Morris Hood, Jr. Educator Development (MHED) Program


As part of the King-Chávez-Parks (KCP) Initiative, the Morris Hood, Jr. Educator Development (MHED) Program is intended to increase the number of academically or economically disadvantaged students who enroll in and complete K-12 teacher education programs at the baccalaureate level. 

The MHED Program is designed to serve as a catalyst for institutional change to ensure an enduring, measurable increase in the enrollment, completion, certification and placement rate of individuals who would otherwise not adequately be represented as teaching professionals in Michigan’s K-12 classrooms.

The strategies that are used to effectively impact student retention and encourage students to persevere to baccalaureate completion vary greatly from institution to institution.  Many Michigan institutions have developed programs of “best practice” that are very effective in reaching underrepresented students and implementing systemic institutional change.  A few of the lessons that have been learned over the years include: 

  • the importance of a commitment to the program at the president’s level increases the likelihood that institutional barriers can be overcome,
  • programs that address change in institutional systems have longer-lasting impact, and
  • programs that recognize the role that faculty play improving students’ persistence to baccalaureate completion.

The Department of Labor and Economic Opportunity-Workforce Development (LEO-WD) provides oversight to the MHED Program and technical assistance to the institutions.  MHED Program Coordinators and their colleagues at the college/university level are invited, and encouraged, to attend KCP Initiative-sponsored activities such as the annual “Equity in the Classroom Conference.”  Also, the KCP Initiative annually hosts a statewide meeting for MHED Program Coordinators to (1) provide updated information and clarification concerning program reporting and/or management responsibilities, (2) exchange information on successful program practice(s), (3) keep abreast of educational reform, and (4) provide useful suggestions to improve program outcomes.

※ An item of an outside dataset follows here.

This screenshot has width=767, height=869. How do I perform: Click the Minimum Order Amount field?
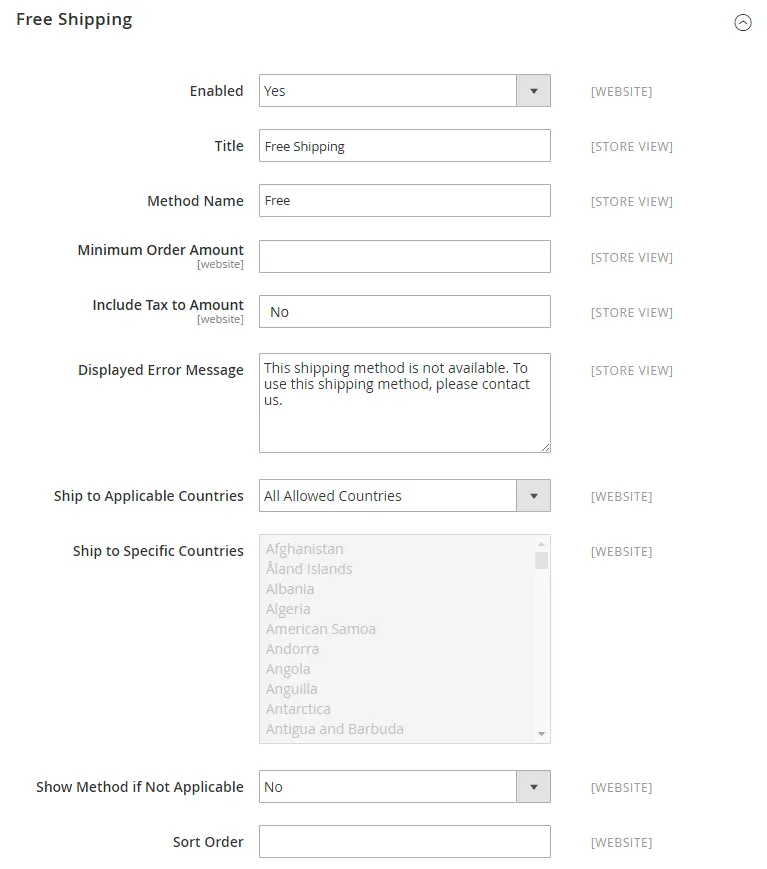click(x=404, y=256)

The MHED Program receives funding through a competitive grant process.  LEO-WD issued the most recent Request for Proposals (RFP) for the 2017-2023 grant cycle.  Organizations approved for funding sign Grant Agreements with LEO-WD to facilitate their receipt of State KCP Section 506 Higher Education Appropriations funds. Distribution of these funds, which may be available for a maximum of six years, is based on:

  • satisfactory Grantee performance,
  • meeting annual programmatic objectives reporting,
  • annual fiscal close-out in good standing, and
  • the availability of State funds.